* [Work to do]
Extract each line in the material below that includes the string "height".

* [Entries supplied]
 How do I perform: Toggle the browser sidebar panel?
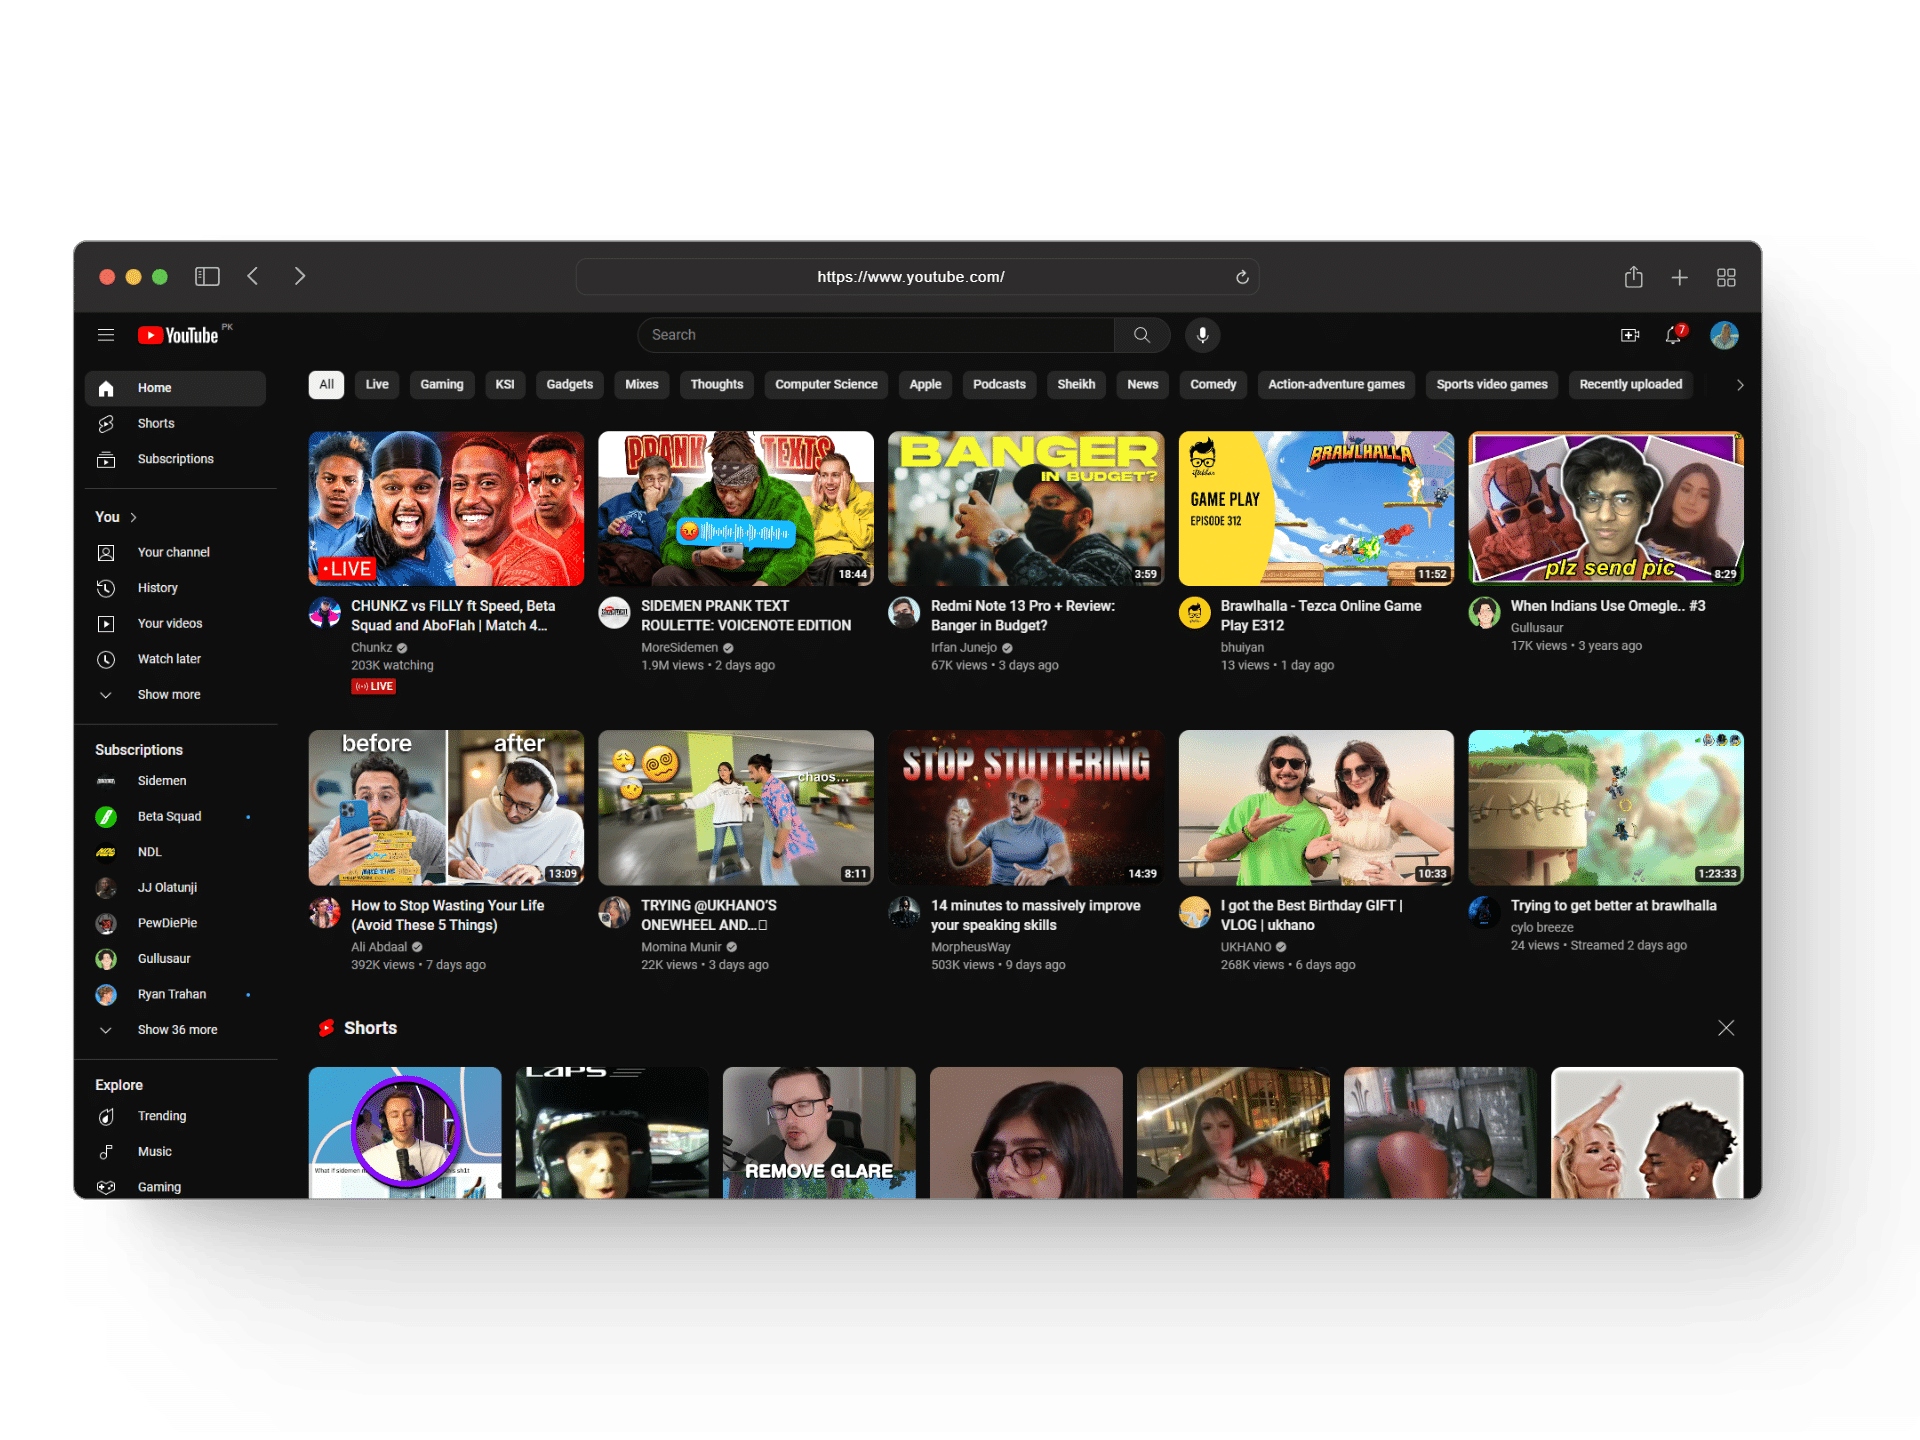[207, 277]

* * *

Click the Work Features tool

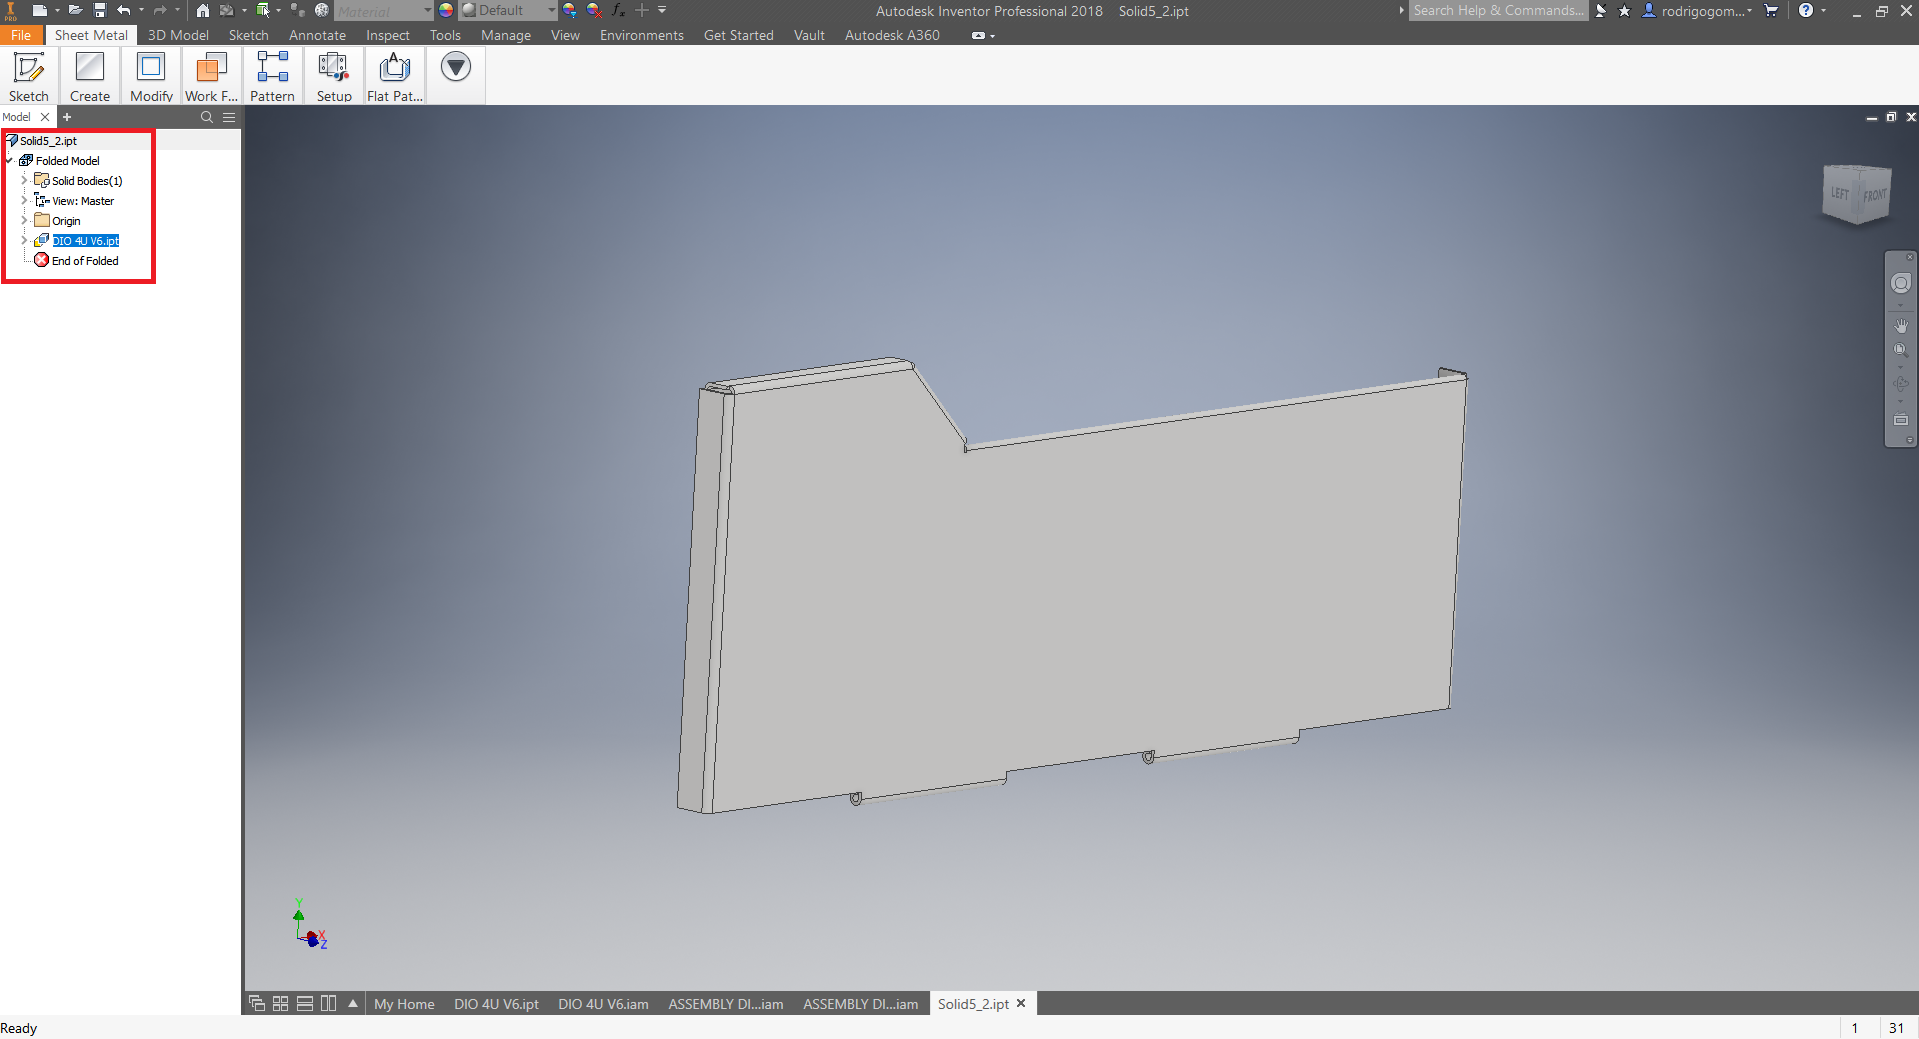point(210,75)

...

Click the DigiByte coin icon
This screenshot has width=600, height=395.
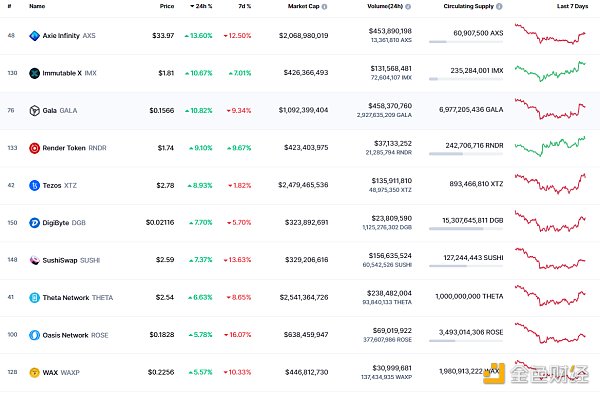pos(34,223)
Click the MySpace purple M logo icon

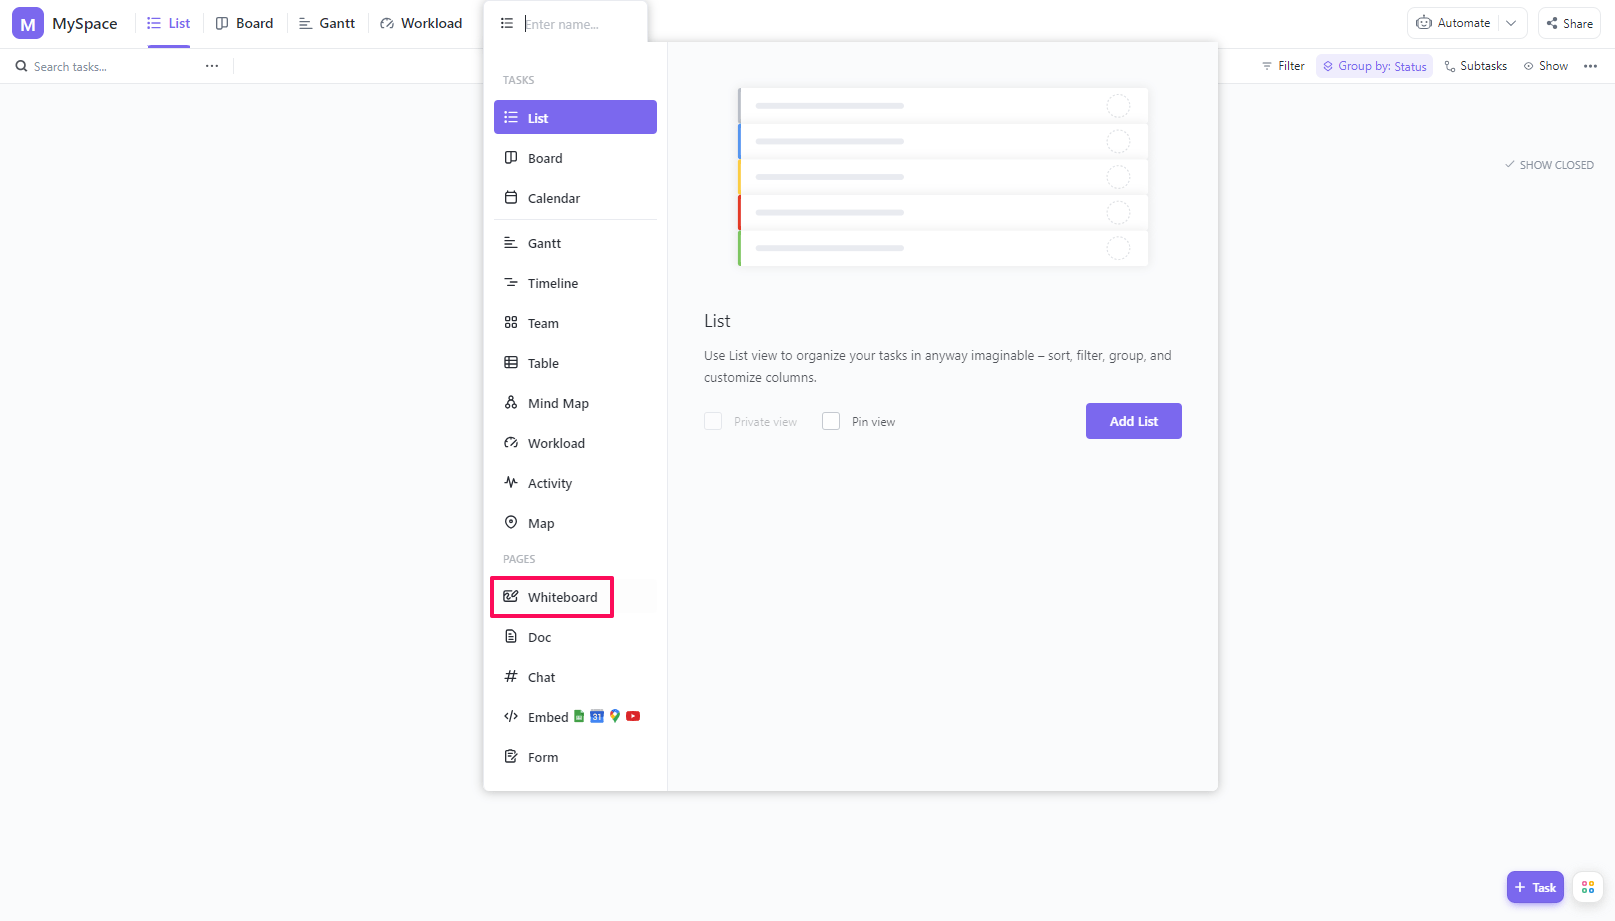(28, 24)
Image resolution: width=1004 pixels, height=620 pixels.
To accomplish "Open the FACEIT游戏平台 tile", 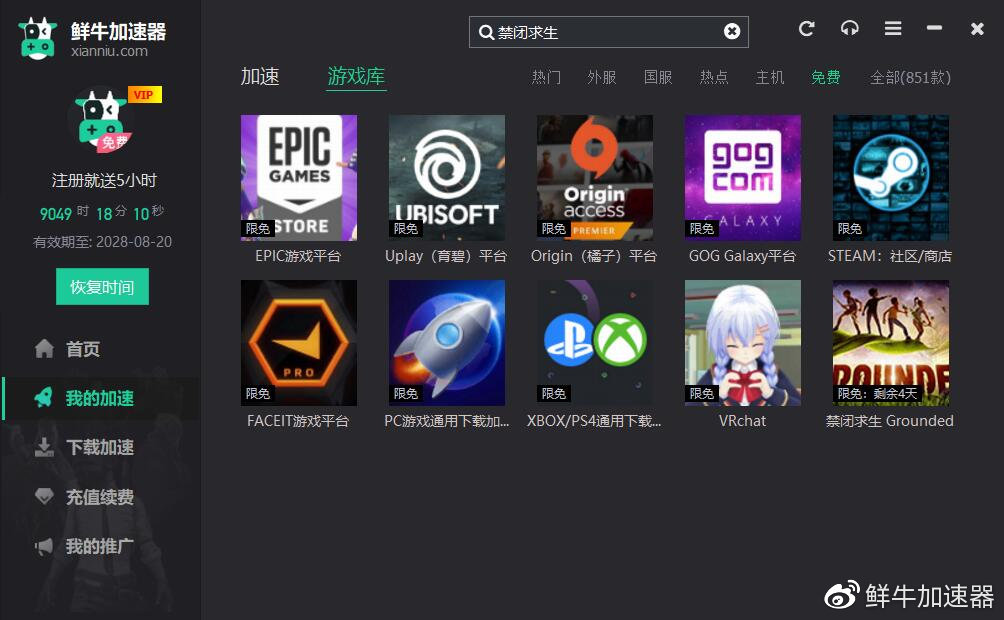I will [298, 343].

* [Finished task]
This screenshot has width=600, height=395.
Image resolution: width=1004 pixels, height=620 pixels.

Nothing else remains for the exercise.